I am familiar with all this because prior to the Internet becoming publicly available I was in a university research group contracted to develop TCP/IP protocols over noisy very small aperture satellite links (VSATs) so every day I would book time slots between the UK and ESA in the Netherlands and carry out experiments via small C programs transmitting either UDP or TCP (using Sun Solaris UNIX) whilst monitoring MIB statistics and directly for error rates, modifying system software TCP/IP stack to fine tune buffering, retransmission timeouts and so on, trying to get the data through uncorrupted as best and efficiently as possible - had huge fixed delay because of time to bounce off the satellite and major rain/cloud fade effects that required buffering and corresponding delay lags. That's why I learned how to program in C actually.
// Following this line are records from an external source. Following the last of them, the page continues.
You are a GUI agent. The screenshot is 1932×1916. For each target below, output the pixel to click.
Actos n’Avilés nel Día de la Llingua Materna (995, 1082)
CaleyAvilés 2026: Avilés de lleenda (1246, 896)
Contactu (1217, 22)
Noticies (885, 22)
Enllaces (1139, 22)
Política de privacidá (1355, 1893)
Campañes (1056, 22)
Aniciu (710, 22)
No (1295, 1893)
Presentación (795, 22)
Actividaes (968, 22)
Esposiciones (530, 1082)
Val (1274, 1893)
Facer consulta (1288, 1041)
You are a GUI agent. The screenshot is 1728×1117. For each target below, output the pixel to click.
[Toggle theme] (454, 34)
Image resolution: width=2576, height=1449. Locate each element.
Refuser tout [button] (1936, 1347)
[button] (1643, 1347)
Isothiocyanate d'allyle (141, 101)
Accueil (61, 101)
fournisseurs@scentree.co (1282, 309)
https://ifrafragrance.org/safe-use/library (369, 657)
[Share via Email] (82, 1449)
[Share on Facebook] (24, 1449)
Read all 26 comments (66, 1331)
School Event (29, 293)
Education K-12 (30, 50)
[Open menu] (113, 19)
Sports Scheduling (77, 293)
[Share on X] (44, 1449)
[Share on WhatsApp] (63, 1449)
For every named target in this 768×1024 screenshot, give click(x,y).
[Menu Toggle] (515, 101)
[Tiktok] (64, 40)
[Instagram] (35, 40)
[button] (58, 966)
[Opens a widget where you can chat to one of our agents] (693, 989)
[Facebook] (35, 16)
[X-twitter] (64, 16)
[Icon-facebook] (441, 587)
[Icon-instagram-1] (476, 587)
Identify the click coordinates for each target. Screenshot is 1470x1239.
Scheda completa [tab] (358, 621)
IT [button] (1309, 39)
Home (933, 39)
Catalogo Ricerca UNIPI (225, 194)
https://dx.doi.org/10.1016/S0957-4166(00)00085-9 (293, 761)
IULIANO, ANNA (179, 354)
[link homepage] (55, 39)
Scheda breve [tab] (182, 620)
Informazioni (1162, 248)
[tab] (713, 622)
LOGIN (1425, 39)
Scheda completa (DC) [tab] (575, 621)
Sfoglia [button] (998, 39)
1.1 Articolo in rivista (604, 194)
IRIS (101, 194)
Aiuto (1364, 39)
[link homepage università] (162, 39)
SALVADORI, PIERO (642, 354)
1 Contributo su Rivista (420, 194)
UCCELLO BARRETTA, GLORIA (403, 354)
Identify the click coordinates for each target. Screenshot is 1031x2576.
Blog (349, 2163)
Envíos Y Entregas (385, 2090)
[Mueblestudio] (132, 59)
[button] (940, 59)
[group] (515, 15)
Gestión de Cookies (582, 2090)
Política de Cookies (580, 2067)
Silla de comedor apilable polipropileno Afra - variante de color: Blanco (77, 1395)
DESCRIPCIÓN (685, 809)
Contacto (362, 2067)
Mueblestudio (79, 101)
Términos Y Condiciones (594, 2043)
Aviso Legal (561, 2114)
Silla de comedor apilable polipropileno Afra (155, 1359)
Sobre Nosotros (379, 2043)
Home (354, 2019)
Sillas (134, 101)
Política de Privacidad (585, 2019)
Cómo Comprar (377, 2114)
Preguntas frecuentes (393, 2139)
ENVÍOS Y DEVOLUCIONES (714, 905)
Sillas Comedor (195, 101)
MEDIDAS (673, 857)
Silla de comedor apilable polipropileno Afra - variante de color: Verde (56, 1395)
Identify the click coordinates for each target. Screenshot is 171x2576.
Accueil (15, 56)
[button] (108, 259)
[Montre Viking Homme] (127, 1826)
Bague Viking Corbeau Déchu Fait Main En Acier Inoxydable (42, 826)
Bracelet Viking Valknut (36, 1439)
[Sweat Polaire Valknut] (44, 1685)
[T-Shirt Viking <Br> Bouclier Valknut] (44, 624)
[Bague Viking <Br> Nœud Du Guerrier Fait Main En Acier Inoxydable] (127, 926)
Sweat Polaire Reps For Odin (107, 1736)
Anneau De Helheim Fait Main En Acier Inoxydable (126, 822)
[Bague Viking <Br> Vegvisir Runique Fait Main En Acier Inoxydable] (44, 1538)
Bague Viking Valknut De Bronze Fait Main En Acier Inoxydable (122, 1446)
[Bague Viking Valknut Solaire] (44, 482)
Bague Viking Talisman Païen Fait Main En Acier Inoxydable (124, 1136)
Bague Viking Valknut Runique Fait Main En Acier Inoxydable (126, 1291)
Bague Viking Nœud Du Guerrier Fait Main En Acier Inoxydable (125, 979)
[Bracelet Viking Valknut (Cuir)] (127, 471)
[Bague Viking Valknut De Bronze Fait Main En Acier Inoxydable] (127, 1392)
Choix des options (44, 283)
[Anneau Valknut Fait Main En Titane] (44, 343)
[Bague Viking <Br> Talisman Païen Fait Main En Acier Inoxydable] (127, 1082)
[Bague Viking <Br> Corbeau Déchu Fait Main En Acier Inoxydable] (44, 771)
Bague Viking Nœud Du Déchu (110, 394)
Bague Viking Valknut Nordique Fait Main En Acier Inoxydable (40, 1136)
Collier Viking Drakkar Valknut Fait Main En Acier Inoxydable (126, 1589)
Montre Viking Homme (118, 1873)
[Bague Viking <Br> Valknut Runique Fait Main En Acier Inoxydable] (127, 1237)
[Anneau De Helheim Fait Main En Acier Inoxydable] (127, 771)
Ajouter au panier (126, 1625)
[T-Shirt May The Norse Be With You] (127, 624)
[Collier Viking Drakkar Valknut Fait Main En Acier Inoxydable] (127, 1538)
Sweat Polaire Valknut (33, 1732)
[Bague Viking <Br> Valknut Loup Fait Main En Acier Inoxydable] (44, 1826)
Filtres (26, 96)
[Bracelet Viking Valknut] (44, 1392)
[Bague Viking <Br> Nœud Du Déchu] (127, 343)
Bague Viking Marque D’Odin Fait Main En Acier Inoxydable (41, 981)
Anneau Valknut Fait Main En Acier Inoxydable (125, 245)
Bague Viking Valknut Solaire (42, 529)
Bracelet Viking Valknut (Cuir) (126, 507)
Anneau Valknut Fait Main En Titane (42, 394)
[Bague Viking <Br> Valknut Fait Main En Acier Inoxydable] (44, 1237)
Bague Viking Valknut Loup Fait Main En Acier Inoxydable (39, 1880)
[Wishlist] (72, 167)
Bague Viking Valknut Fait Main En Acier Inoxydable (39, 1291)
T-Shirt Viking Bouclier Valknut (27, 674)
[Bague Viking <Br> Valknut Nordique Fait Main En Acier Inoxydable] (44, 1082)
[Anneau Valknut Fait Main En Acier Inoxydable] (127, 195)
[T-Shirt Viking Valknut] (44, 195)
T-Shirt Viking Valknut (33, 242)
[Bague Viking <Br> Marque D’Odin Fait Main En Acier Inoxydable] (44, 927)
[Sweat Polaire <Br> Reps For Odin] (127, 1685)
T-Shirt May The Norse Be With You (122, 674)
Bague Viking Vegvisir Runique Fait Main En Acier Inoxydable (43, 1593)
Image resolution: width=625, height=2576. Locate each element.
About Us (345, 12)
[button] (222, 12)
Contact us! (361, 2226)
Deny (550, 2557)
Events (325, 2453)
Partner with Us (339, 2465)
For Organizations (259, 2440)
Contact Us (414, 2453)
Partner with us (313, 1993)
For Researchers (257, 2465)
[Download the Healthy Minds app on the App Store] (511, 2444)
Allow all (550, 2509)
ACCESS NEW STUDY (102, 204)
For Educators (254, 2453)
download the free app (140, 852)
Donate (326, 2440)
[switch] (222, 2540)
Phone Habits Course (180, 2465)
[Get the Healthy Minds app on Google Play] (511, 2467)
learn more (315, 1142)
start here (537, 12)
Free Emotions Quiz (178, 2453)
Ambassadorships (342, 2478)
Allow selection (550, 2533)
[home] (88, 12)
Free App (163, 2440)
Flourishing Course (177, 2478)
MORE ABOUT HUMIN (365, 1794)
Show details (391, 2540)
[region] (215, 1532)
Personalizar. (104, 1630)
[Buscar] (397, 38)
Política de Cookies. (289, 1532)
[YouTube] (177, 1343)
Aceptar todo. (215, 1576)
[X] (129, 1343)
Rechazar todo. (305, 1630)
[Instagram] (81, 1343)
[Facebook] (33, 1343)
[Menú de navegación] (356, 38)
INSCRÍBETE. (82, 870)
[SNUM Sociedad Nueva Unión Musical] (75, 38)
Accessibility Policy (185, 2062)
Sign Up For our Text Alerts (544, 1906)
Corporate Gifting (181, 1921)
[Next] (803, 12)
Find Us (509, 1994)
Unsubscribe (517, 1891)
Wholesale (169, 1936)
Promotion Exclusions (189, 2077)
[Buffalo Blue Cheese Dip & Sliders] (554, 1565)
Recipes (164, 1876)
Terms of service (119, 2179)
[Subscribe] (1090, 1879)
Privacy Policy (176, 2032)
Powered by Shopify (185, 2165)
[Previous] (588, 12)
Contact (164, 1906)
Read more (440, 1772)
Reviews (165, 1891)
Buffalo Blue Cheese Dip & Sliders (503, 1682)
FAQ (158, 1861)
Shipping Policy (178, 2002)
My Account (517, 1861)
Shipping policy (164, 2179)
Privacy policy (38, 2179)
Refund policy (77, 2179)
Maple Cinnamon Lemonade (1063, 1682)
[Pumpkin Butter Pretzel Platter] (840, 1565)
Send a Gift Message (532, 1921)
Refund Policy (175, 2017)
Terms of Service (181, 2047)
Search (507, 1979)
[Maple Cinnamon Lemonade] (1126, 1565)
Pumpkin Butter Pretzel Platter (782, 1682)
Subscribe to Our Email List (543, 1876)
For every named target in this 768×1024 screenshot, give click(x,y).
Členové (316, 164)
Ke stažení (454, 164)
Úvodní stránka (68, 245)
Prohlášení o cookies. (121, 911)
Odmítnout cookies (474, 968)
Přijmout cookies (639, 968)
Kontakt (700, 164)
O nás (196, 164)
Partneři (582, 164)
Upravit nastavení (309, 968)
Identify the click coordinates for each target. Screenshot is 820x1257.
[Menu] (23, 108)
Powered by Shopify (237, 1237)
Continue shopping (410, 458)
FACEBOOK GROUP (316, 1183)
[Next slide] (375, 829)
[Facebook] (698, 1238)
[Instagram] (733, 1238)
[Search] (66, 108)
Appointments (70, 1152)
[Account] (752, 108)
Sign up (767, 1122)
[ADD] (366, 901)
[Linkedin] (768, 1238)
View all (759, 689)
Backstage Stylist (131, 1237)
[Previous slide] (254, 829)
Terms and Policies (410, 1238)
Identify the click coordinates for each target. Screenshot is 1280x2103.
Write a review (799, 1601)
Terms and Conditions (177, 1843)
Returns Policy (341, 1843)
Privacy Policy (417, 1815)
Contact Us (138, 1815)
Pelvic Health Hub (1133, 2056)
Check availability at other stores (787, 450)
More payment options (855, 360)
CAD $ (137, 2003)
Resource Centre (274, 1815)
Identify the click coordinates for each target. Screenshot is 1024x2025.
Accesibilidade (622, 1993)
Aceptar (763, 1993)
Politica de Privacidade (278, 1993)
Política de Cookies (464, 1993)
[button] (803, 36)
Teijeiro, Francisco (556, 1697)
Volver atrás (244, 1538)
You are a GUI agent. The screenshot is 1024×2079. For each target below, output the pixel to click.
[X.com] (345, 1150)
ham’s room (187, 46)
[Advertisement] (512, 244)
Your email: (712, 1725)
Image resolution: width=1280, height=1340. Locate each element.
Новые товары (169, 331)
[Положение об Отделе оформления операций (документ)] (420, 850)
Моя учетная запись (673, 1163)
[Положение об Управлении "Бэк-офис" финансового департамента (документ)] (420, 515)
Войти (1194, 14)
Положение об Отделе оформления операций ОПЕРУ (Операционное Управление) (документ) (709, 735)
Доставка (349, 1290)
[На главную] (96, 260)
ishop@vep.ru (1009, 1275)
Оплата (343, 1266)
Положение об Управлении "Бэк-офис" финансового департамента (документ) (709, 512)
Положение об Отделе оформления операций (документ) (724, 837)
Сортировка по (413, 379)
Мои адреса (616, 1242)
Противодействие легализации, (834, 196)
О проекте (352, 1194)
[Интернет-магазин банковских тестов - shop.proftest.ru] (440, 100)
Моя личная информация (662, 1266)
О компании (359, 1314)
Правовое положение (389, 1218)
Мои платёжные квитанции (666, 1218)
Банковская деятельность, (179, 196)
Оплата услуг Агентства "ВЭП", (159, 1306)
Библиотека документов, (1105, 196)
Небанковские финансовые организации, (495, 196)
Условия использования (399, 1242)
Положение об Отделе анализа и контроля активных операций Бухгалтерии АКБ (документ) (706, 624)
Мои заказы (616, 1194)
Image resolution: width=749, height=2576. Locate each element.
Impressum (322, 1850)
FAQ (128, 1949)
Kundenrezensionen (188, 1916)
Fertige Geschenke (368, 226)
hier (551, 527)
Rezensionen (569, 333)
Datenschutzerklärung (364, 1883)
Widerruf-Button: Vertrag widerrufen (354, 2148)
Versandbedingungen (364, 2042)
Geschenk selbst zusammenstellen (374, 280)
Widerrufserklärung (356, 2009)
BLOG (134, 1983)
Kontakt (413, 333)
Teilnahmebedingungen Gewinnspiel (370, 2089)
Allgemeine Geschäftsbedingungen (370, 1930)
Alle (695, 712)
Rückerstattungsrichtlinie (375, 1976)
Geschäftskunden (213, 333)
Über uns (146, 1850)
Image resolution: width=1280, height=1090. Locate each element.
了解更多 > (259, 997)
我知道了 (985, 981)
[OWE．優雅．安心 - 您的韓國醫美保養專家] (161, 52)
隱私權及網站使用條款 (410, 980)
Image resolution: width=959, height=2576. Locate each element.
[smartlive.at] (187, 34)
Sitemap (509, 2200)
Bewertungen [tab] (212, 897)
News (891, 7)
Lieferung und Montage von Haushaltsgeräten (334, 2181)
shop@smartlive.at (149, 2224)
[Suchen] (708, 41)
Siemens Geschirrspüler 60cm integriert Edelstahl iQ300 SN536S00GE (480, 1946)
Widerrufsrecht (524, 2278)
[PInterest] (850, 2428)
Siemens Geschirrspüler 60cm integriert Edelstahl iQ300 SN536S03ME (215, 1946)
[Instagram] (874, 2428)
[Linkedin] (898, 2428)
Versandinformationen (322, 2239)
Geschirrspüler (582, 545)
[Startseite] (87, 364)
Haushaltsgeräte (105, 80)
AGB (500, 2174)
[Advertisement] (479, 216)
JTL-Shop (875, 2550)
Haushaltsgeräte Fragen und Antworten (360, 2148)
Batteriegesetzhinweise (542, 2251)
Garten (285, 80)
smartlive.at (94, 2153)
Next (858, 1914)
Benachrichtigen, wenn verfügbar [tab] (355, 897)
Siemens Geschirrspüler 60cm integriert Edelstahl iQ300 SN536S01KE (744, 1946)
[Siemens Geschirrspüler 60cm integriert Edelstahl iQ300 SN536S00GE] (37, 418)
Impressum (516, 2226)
Best time came at the end since we were sent to Seville to report: https://www.esa.int/Newsroom/Press_Rele ... xperiments

[bigpup]

I have seen corruption, in installed Puppy versions, caused by installing them to a not clean partition or format.
Especially doing a frugal install to fat32 format, that has been used for some time, and never been de-fragmented.

Just deleting does not actually remove the old code from the drive.
It just deletes the information in the file allocation table about what was deleted and marks the area as writable for new code.
you're only removing the map to the data—not the data itself—while also giving the operating system permission to overwrite that area of the hard drive.

So you delete a frugal install of a Puppy version and install a different frugal install of a Puppy version.
Good chance the new install is being written to the same location the deleted one was using.
Should be OK and cause no problem.
Key words should be OK!

I have seen a lot of strange problems solved by doing a completely new partition table, partition(s), and format to a USB drive.
This makes it about as clean as can be for installing on.
Unless you want to go all out and write all ones or zeros to the whole thing, to totally remove everything and start with a clean drive.
Yes, I have seen that to be needed to get a USB drive back to fully working.